» ACTIVITY
Pictures aside, copy exactly the lines running from the one with "Click the TIME (MINUTES) axis title" to the end of the records.

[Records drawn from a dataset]

Start of Block

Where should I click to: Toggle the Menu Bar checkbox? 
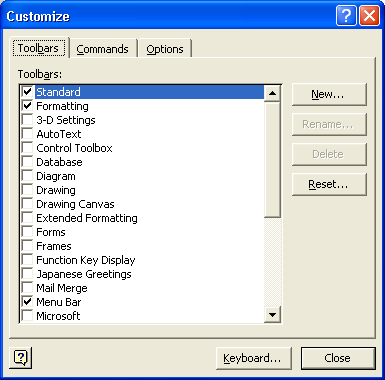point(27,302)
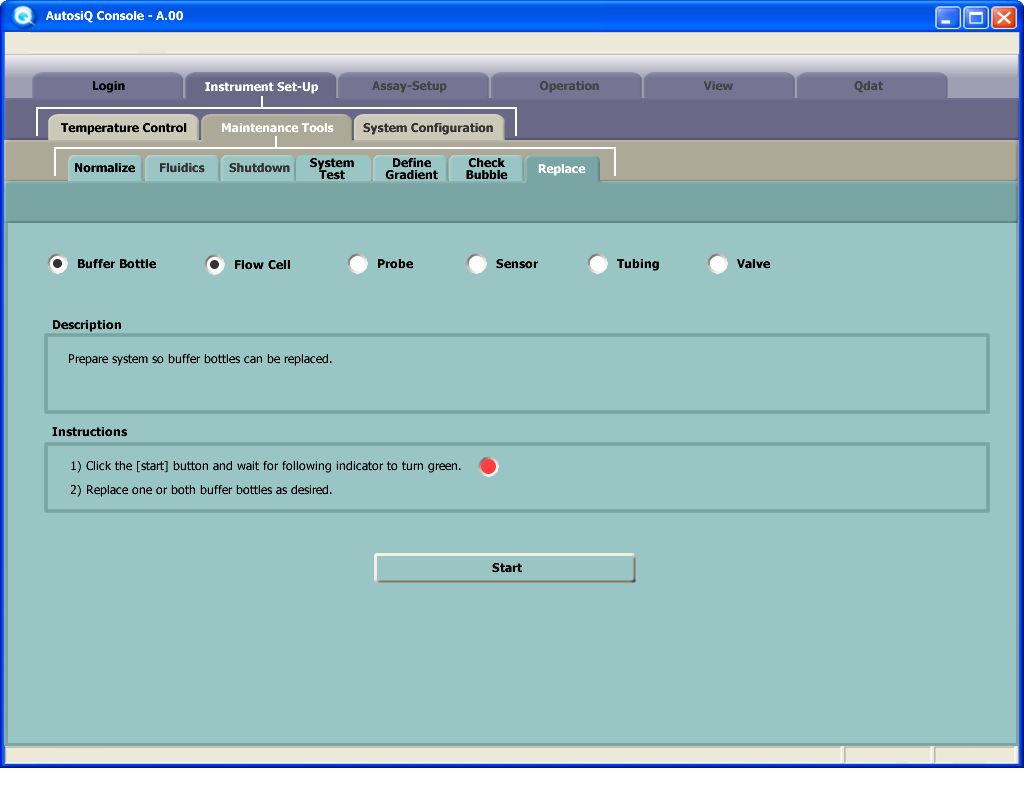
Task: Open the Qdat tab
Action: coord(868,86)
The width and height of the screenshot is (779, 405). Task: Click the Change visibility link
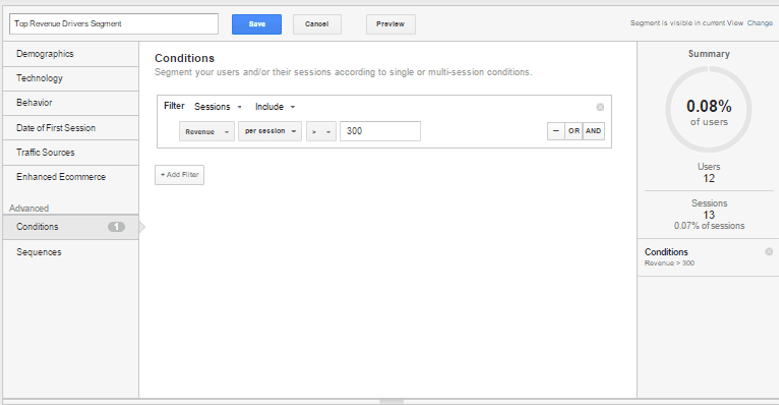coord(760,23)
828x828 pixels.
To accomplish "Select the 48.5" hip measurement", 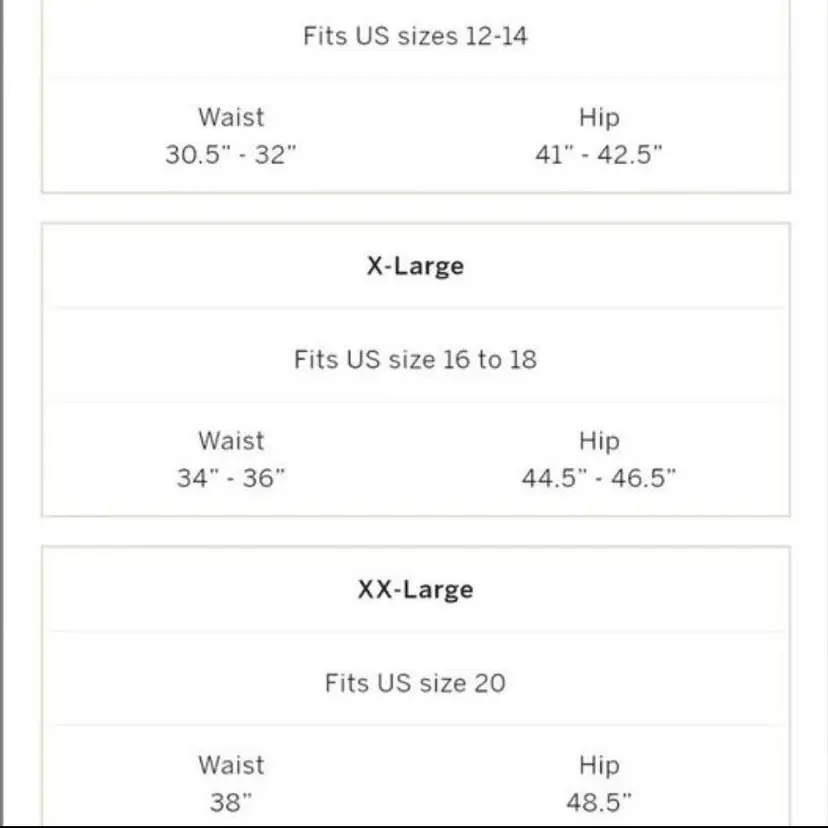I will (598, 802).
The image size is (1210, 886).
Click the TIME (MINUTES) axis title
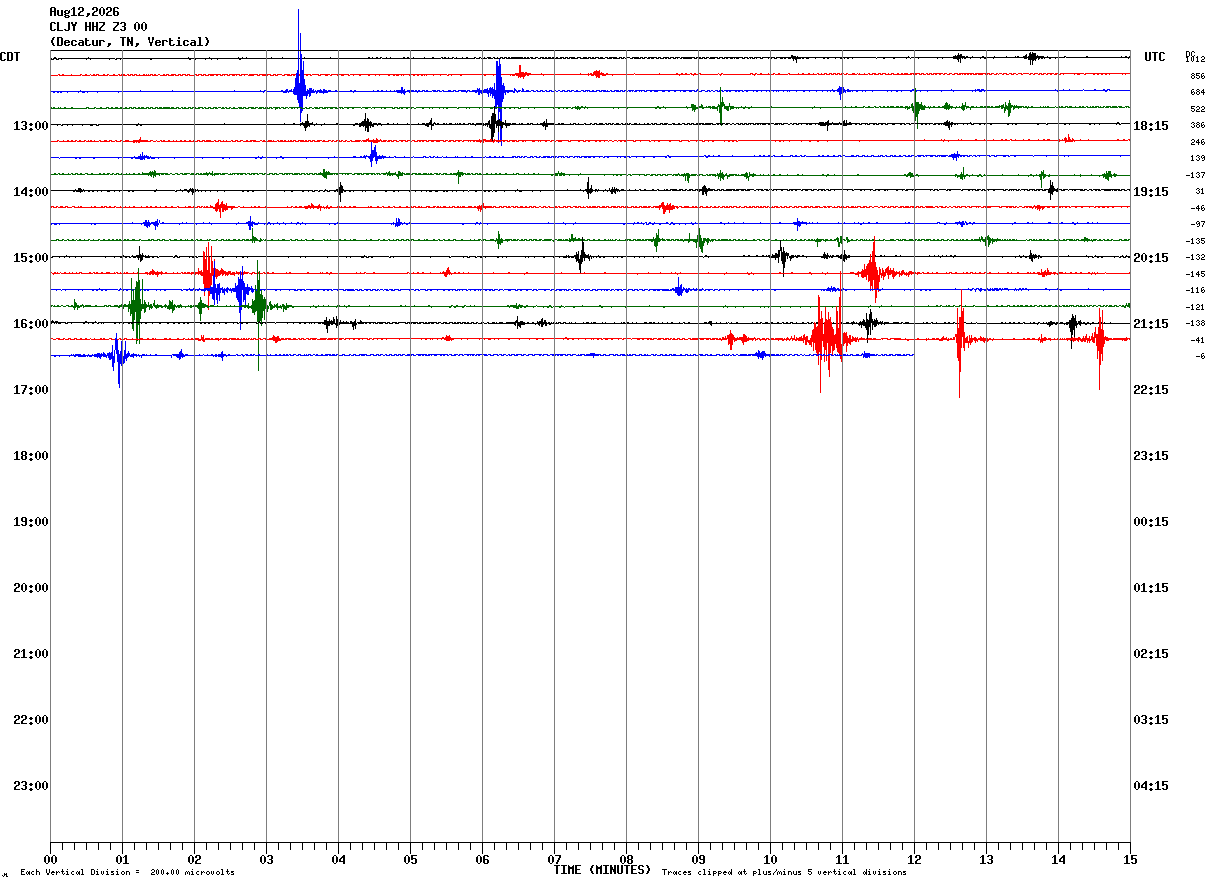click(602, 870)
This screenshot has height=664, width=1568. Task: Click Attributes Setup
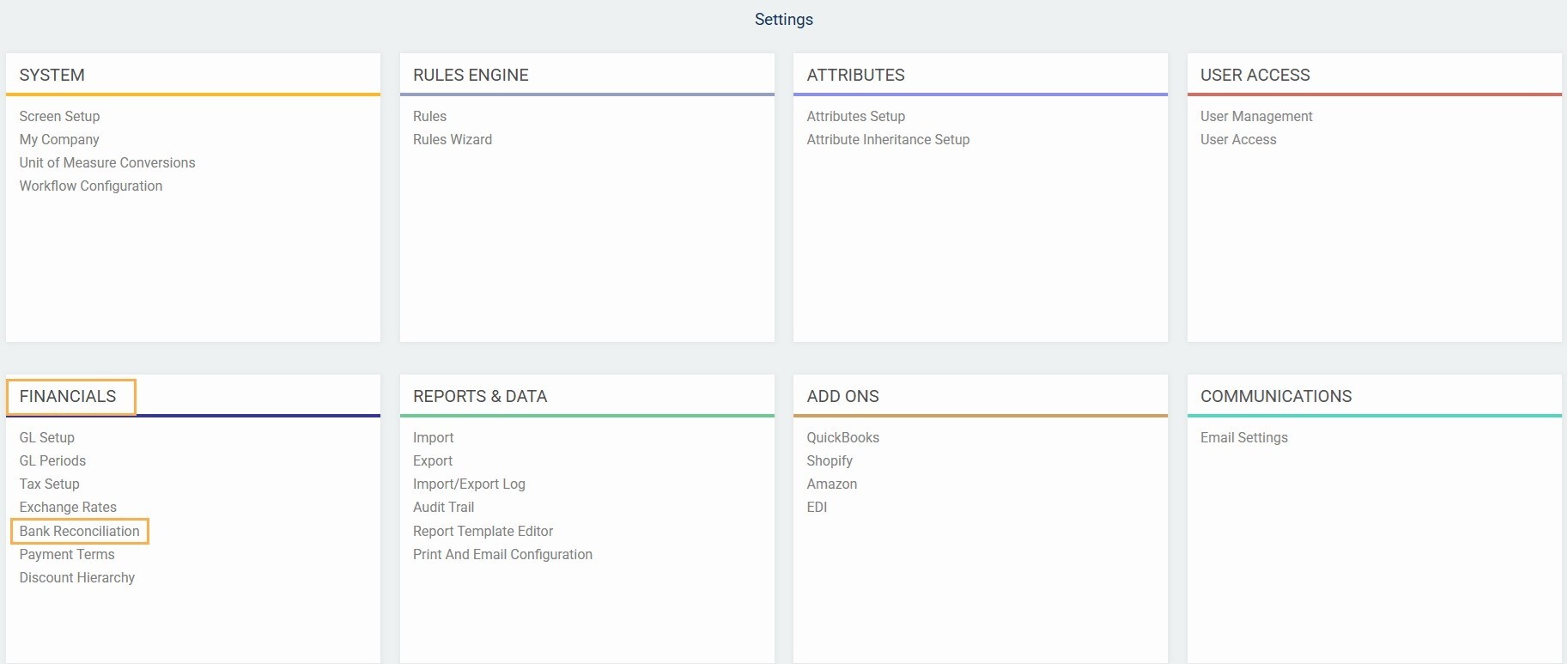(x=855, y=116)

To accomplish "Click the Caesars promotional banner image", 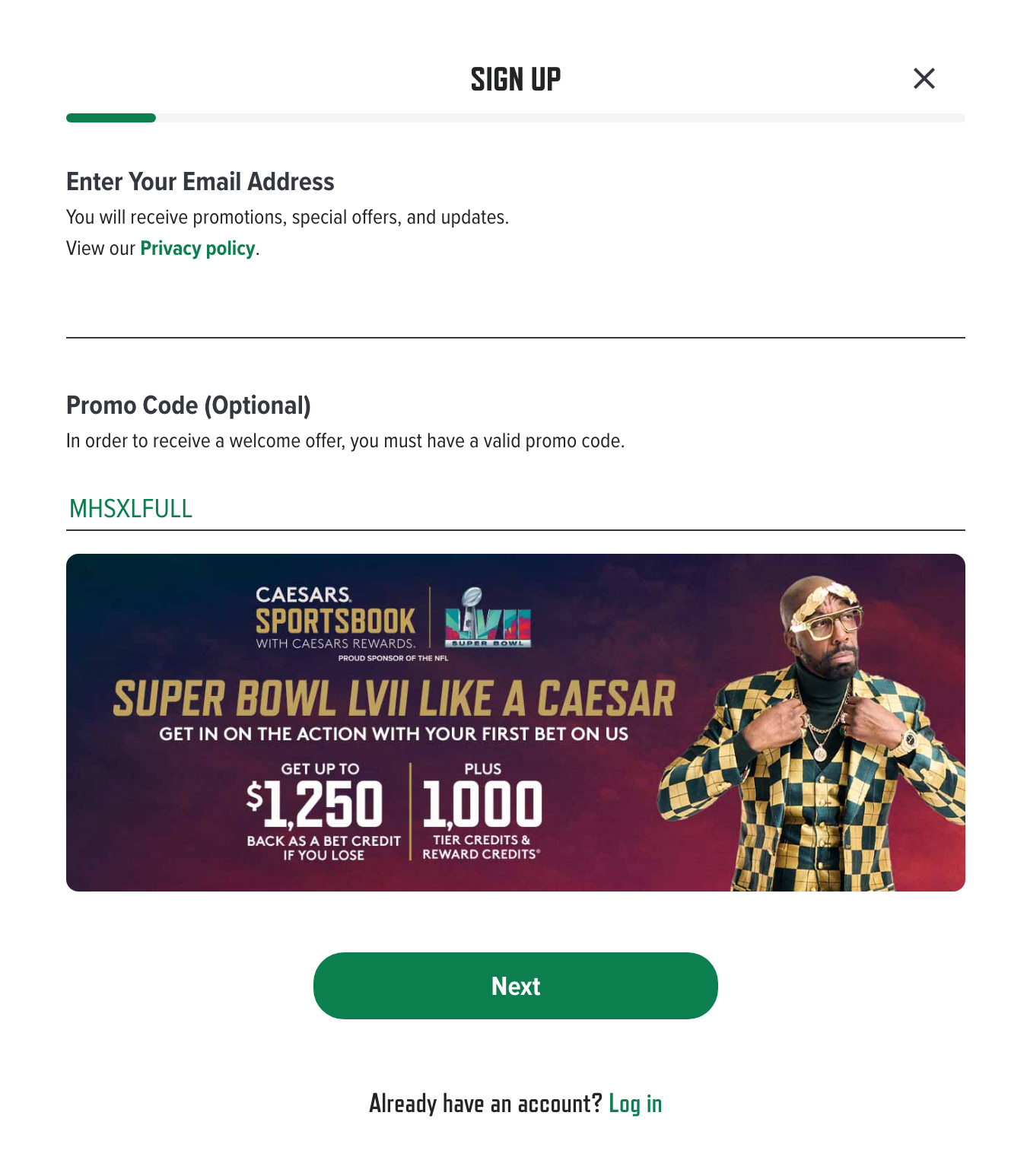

End of Block

» EXERCISE RESPONSE
Click the TIME (MINUTES) axis title
click(602, 870)
This screenshot has height=664, width=1568. Task: Click Attributes Setup
(x=855, y=116)

To accomplish "Click the Caesars promotional banner image", 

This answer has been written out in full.